You can save the Web of Science “citation report” data as an Excel file and then export it as a csv. You’ll need to delete some graphs and superfluous header information beforehand. After you’ve done so, import it into R:

library(dplyr)
library(tidyr)
library(ggplot2)
sb <- read.csv("citations-sleeping-beauties.csv", stringsAsFactors=FALSE)

This dataframe is a big mess. In order to create a graph similar to Healy’s we’ll need to reshape the data.

sbc <- sb  %>%
   select(Title,Publication.Year,X1973:X2016) %>%
   gather(Year,Each,X1973:X2016) %>%
   mutate(Year = as.numeric(gsub("X","", Year))) %>%
   group_by(Title) %>%
   mutate (Each = cumsum(Each))

This code selects a few columns of interest, switches the wide years to long column format, keeps a cumulative sum, and removes the “X” from the year.

Now we need to keep track of the number of years elapsed since each article was published:

sbcd <- sbc %>% mutate(ELAPSED=Year-Publication.Year) %>% filter (ELAPSED>0)

(You can see that I’m keeping copies of each successive data frame around. That’s probably not necessary, but I tend to do it this way for easy revertability.)

For positioning the labels:

sbcd <- sbcd %>% mutate (label_x_position=max(ELAPSED))
sbcd <- sbcd %>% mutate(label_position=max(Each))

Plotting the graph could be done with:

gg <- ggplot(data=sbcd, aes(x=ELAPSED,y=Each, Group=Title))
    gg <- gg + theme_bw()
    gg <- gg + geom_line(colour="gray", alpha=.25)
    gg <- gg + scale_y_continuous(trans=log2_trans())
    gg <-  gg + xlab("Years Elapsed Since Publication")
    gg <-  gg + ylab("Cumulative Citations")
    gg <-  gg + ggtitle("Sleeping Beauties in Literary Studies")
    gg <- gg + geom_text(data=subset(sbcd, Each <1 & ELAPSED > 10), aes(x=label_x_position, y=label_position, Group=Title, label=Title), colour="red", size=2)
   gg

To highlight the articles that are the sleeping beauties in the plot itself, I first had to create a separate dataframe:

rt <- sbcd %>% filter(grepl("STOKER|SENSATION|16TH-CENTURY SPAIN",Title))
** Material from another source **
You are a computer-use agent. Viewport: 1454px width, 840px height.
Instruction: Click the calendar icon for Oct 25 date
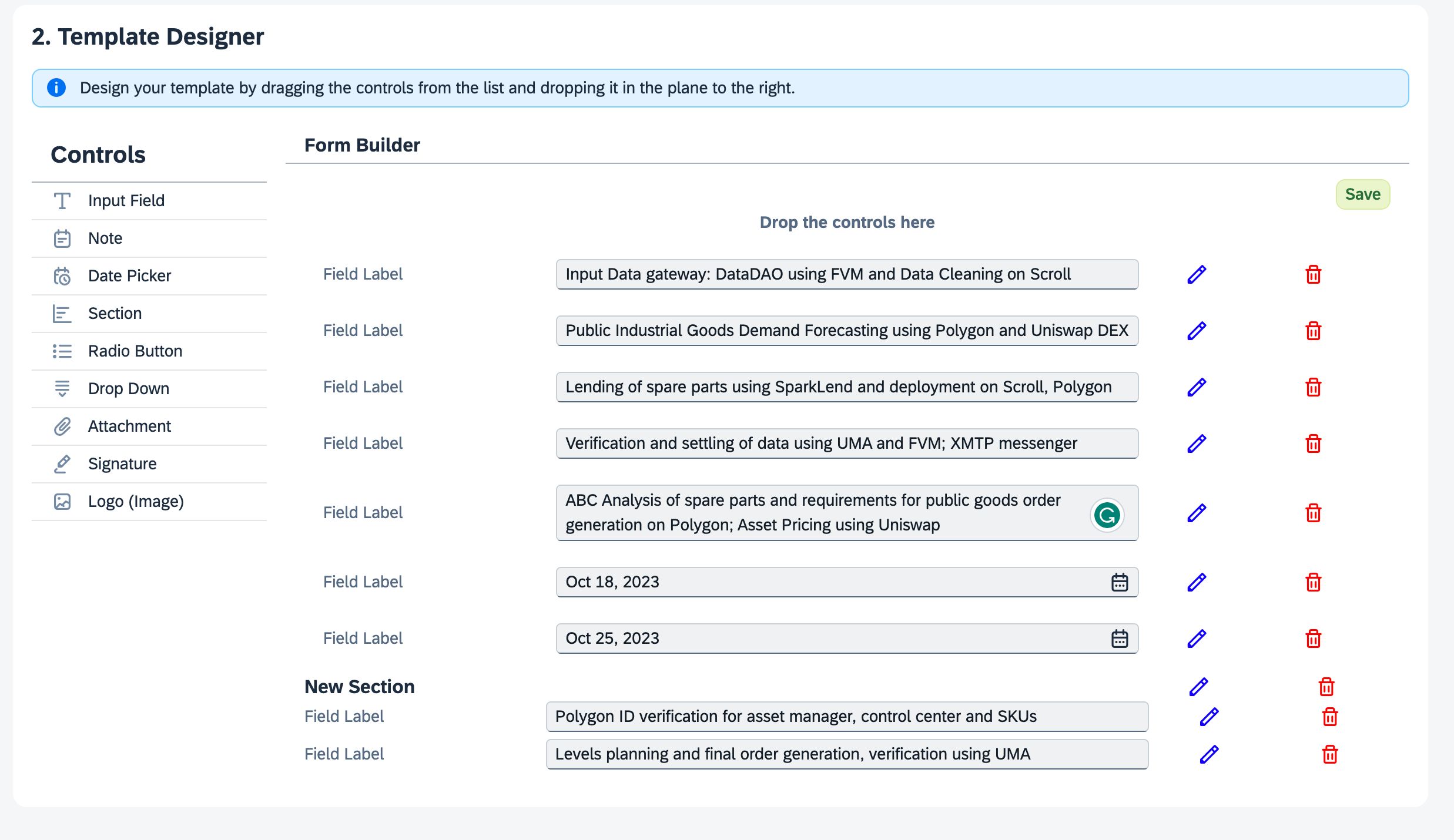(x=1119, y=637)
And then add another layer:

gg <- gg + geom_line(data=rt, aes(x=ELAPSED, y=Each, Group=Title), alpha=1, colour="red")

This process is not obviously not ideal, as it relies on a manual matching regular expression and requires trial-and-error. Just getting to this point was a major pain, however, and I still haven’t matched Healy’s y-scale.

In any case, the resulting graph will look like:

The three articles are Christopher Craft’s "‘Kiss Me with those Red Lips’: Gender and Inversion in Bram Stoker’s Dracula," Jonathan Loesberg’s “The Ideology of Narrative Form in Sensation Fiction,” and Deborah Root’s “Speaking Christian: Orthodoxy and Difference in Sixteenth-Century Spain.” All three are from Representations, and all were published in the 1980s. I could speculate about why these papers went more than ten years without gathering any citations in the Web of Science database, but I’d first want to check to see if that’s not an artifact in the data. There were clearly citations that WoS missed for the Craft article, as google scholar reveals. The Loesberg and Root articles are closer to true “sleeping beauties,” but there were missed citations with them as well.

As with most literary studies citation analyses based on journal data, the results are incomplete, confusing, and disappointing. I hold out hope that book data will be readily available one day.

UPDATE

I’ve created a d3.js voronoi tessellated line chart of some of this data. It doesn’t have a log scale, and it’s filtered so that only articles with more than 50 citations appear. The code is taken from Mike Bostock, this Stackoverflow answer, and in particular this example from Lynn Cherny.